In our new book, Retail’s Seismic Shift, Robin Lewis and I describe a retailing world split open by the perfect storm of societal, demographic, and macroeconomic factors conspiring to drive down consumer demand at the precise moment the world is awash in excess supply.

One of the big forces behind this devastating supply-demand imbalance, and a key variable in how retailers will react to it, is an unprecedented level of fragmentation. If you think of yesterday’s mass market as a glass bowl, that market today is shattered into a thousand small fragments.

This incredible consumer fragmentation is impacting supply and demand — dampening demand (in the absence of major trends, consumers feel less compulsion to buy) and, with the emergence of niche markets, enabling start-up companies to satisfy these idiosyncratic tastes which once again increases supply.

For many years the prevailing theory has been mass brands can serve mass markets. But available data suggest a move toward an infinite number of discrete consumer segments. People will look for niche brands that are intensely relevant to their needs and provide a clear emotional connection. In fact, a by-product of the growing oversupply is that new brands are appearing almost daily. Unlike megabrands of the past, these brands and retailers will be multifaceted and diverse — each with a distinct position and set of identifiers — to target a smaller and smaller niche of consumers.

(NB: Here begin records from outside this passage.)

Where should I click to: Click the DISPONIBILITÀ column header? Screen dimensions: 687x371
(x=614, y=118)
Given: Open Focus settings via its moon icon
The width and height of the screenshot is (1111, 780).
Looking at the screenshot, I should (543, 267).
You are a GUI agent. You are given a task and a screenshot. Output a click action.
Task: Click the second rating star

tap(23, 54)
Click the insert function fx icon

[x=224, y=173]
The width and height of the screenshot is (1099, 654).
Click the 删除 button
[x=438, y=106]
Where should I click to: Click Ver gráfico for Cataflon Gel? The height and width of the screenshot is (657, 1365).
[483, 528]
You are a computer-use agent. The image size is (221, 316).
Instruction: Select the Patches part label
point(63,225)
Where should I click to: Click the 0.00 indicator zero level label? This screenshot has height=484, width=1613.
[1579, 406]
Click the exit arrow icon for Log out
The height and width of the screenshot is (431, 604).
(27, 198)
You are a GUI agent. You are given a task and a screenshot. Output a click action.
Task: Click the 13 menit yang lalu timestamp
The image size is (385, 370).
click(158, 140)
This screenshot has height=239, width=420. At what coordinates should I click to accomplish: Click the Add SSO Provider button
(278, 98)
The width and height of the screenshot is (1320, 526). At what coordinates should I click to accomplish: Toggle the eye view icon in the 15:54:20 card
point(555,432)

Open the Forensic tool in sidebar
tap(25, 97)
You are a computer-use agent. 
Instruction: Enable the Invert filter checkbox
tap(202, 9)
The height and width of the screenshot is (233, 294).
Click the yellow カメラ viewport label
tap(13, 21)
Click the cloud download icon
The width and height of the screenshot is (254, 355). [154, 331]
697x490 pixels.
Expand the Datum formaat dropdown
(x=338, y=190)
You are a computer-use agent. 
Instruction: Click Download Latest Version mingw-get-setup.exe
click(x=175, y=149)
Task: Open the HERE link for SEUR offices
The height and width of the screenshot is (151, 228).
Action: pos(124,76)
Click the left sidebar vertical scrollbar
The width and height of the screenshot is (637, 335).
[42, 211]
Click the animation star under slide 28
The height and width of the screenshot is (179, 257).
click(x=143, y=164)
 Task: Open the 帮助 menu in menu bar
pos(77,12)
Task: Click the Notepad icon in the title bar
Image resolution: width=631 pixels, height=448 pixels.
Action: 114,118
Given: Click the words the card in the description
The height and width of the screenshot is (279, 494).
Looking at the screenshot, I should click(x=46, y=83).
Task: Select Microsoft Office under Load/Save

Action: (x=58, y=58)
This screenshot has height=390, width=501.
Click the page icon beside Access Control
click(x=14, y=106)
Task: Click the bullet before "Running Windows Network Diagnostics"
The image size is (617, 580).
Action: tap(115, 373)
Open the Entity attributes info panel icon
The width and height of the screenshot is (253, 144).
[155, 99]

By definition, these niches will be more personal and authentic. Think of the disappearance of logos that once were prominently displayed on everything — at their peak in the 1990s, branded logo goods accounted for more than 40 percent of fashion purchases, but that fell to less than 10 percent by 2014.

Several drivers of this fragmentation suggest it will not end anytime soon. The trends in fragmentation pose a direct threat to every mass market, as well as the supply chains designed to fulfill them.

  1. Psychological Drivers

The most important contributor is the underlying psychological force that governs purchasing behavior and attitudes: the need for high self-esteem and social status. An environment in which you can use fashion and products to separate yourself from members of other groups is likely to have smaller hierarchical structures in which more people believe they are at the top or otherwise belong.

The desire for rebellion and status is driving a constant flow of new brands that capture a unique identity. As soon as a brand gets too big, new members or fans lose the ability to achieve status and go looking for something new. This cycle of creation and decline is deeply embedded in our psyches and drives consumer and brand fragmentation.

  1. Five Generations Under One Roof

The second clear-cut trend is we are entering a period when the marketplace and workforce will host five distinct generations at the same time, as shown in Exhibit 1.

Retail's Reckoning The Great Fragmentation Exhibit 1

Exhibit 1: Generations became more urban, less white, and less likely to get married.

  1. A Widening Income Divide

As income inequality grows, the wealthy and the middle class consume a different mix of products changing the pattern of demand. The bottom 10 percent of Americans by income devote 42 percent of their spending to housing and 17 percent to food. In contrast, the wealthiest 10 percent of Americans dedicate only 31 percent of their spending to housing and 11 percent to food.

Although incomes are flat in almost every metropolitan area, consumer experiences vary quite dramatically by locality. The 10 metro areas that took the biggest wealth hits from 2000 to 2014 have one factor in common: a greater-than-average reliance on manufacturing. These areas saw a steep drop in the number of manufacturing jobs from 2000 to 2014, a sector that contracted 29 percent nationally. Making matters worse, jobs lost in manufacturing were not always replaced by others as overall private sector employment fell in these 10 areas with declines ranging from 3 percent to 25 percent. This is compared to a 5 percent overall in private sector employment in the U.S. as a whole.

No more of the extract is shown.